Ainda me tentaram convencer a naturalizar-me Francês, mas não aceitei. Sou português com muito orgulho e apesar de continuar a fazer a maior parte da minha vida em França, não quero mudar de nacionalidade - Nasci português, português hei-de morrer!

É verdade que tinha uma bonita carreira para avançar em França, mas optei pela minha terra e vim correr para cá, mesmo trabalhando em França e com as dificuldades que isso acarretava. Posso ter ganho muito menos no campo desportivo e financeiro, mas não me arrependo porque estive onde sempre senti pertencer.

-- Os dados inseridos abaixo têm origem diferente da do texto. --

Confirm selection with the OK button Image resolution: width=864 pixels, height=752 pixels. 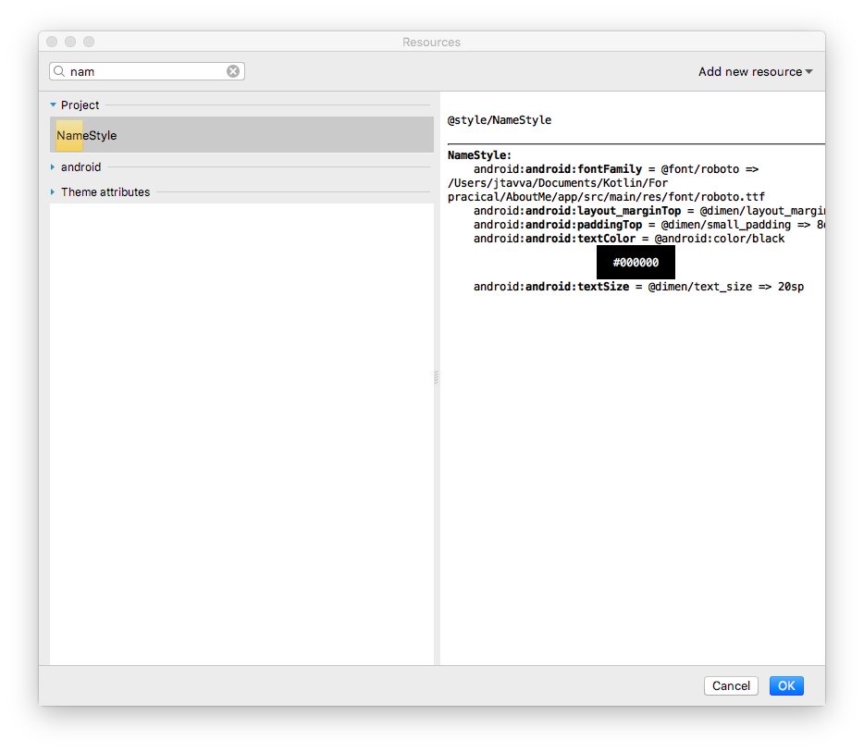coord(786,685)
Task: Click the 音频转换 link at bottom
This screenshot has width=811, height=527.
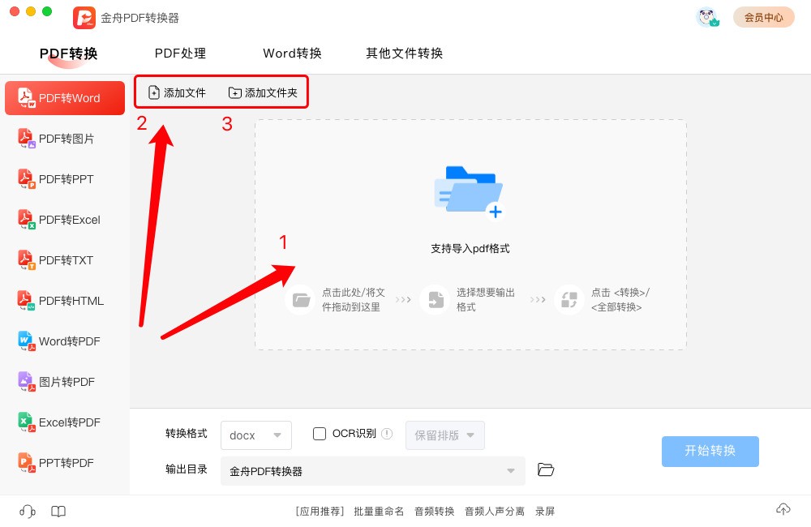Action: [x=434, y=511]
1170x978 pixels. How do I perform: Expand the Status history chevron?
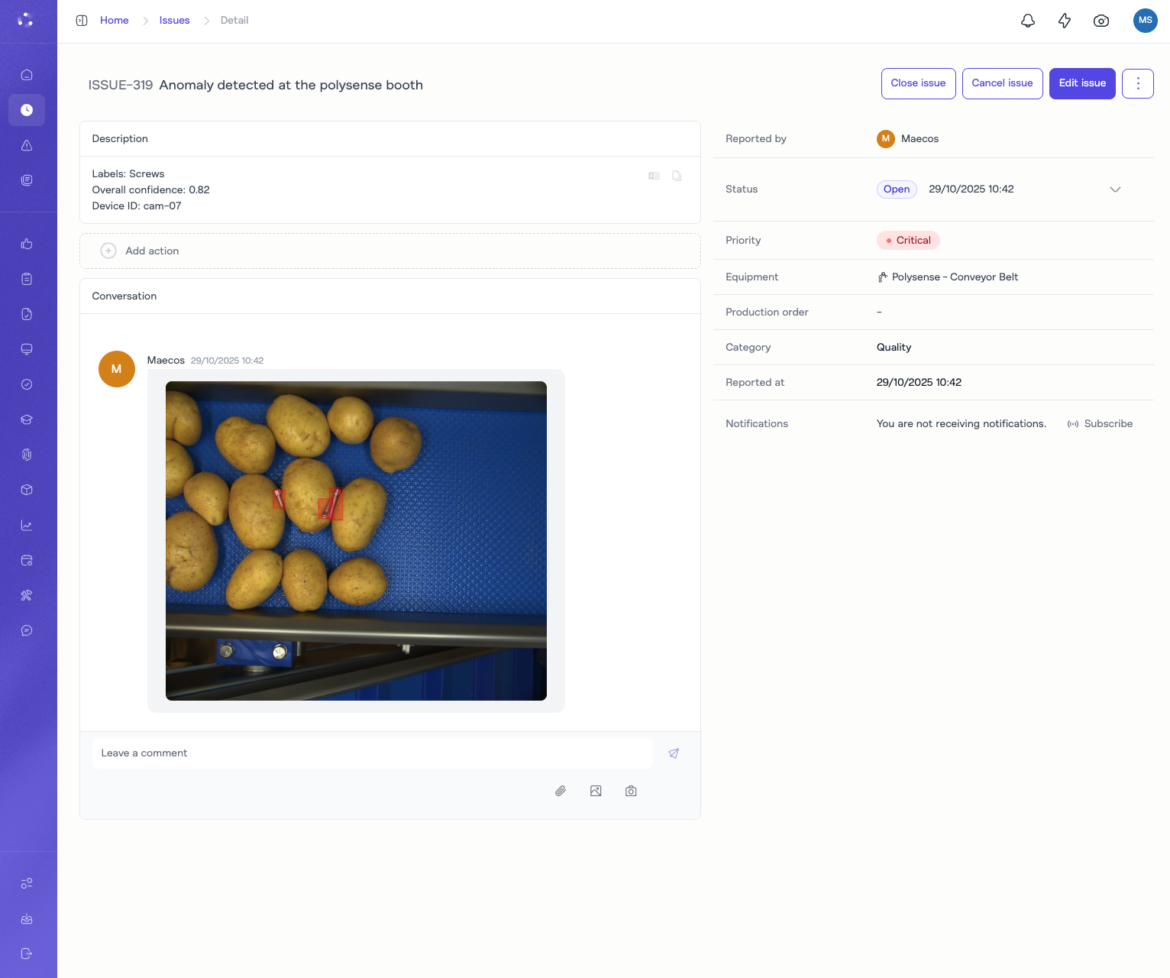click(x=1115, y=189)
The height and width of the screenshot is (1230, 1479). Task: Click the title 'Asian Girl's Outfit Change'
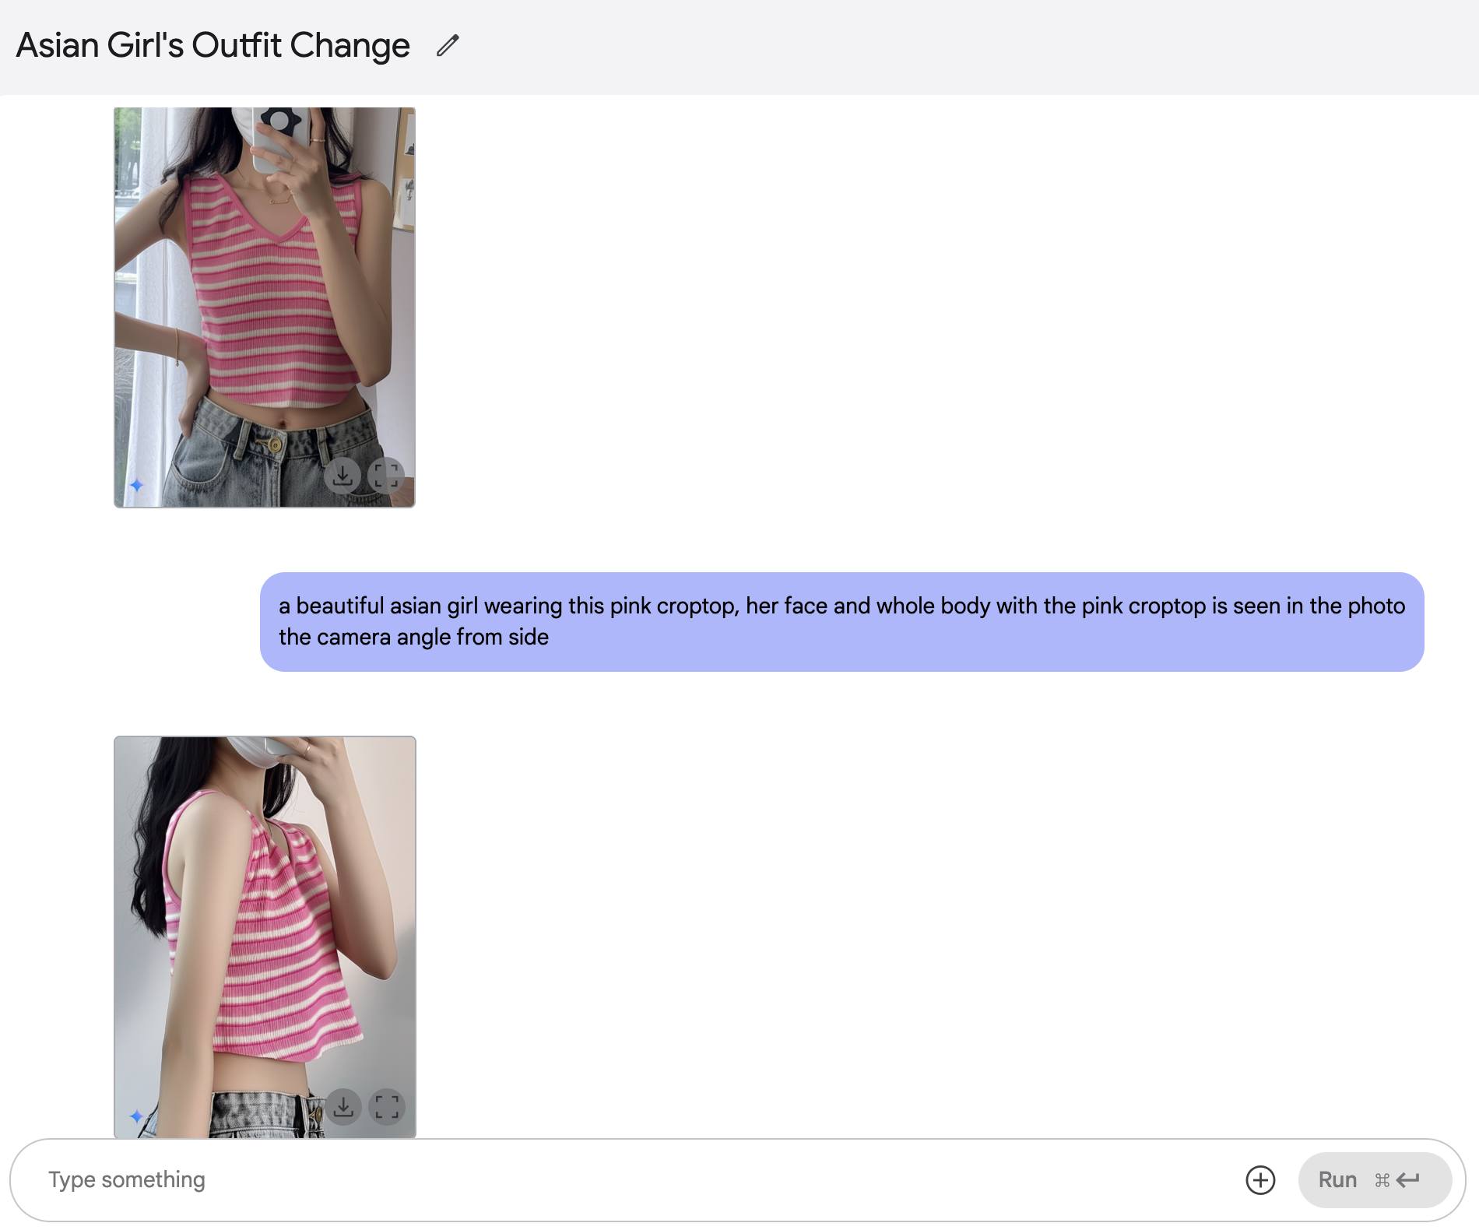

Em Portugal fui campeão 3 vezes. Em 1985 nos 80cc, e por duas vezes em Superbike (1988 e 1991), e depois nunca fiz menos que 3º lugar, totalizando 35 vitórias em Superbike entre 1991 e 1996. Fui o primeiro português a ganhar em Macau (1992), e fiz um 4º lugar no Mundial de Resistência e nas 24h de Spa. Abandonei aos 40 anos porque fisicamente é muito difícil andar com uma mota a 320 Kms/h, passa de um prazer a um sacrifício, e não gosto de sofrer.

- Tem alguma palavra para as pessoas?

Queria agradecer a todas as pessoas da nossa zona. Todos a quem solicito ajuda, ninguém me fechou a porta e até foram além do que pedia, demonstrando um entusiamo que me emociona. Isto é muito importante para mim. Ao público apelo que apareça em massa, ajudando ao êxito deste evento, e se possível ao lançamento das bases para uma próxima ediação ou até a sua repetição anual, fazendo de Esposende conhecida - entre outras coisas muito boas - também pela capital do motociclismo da saudade e do presente.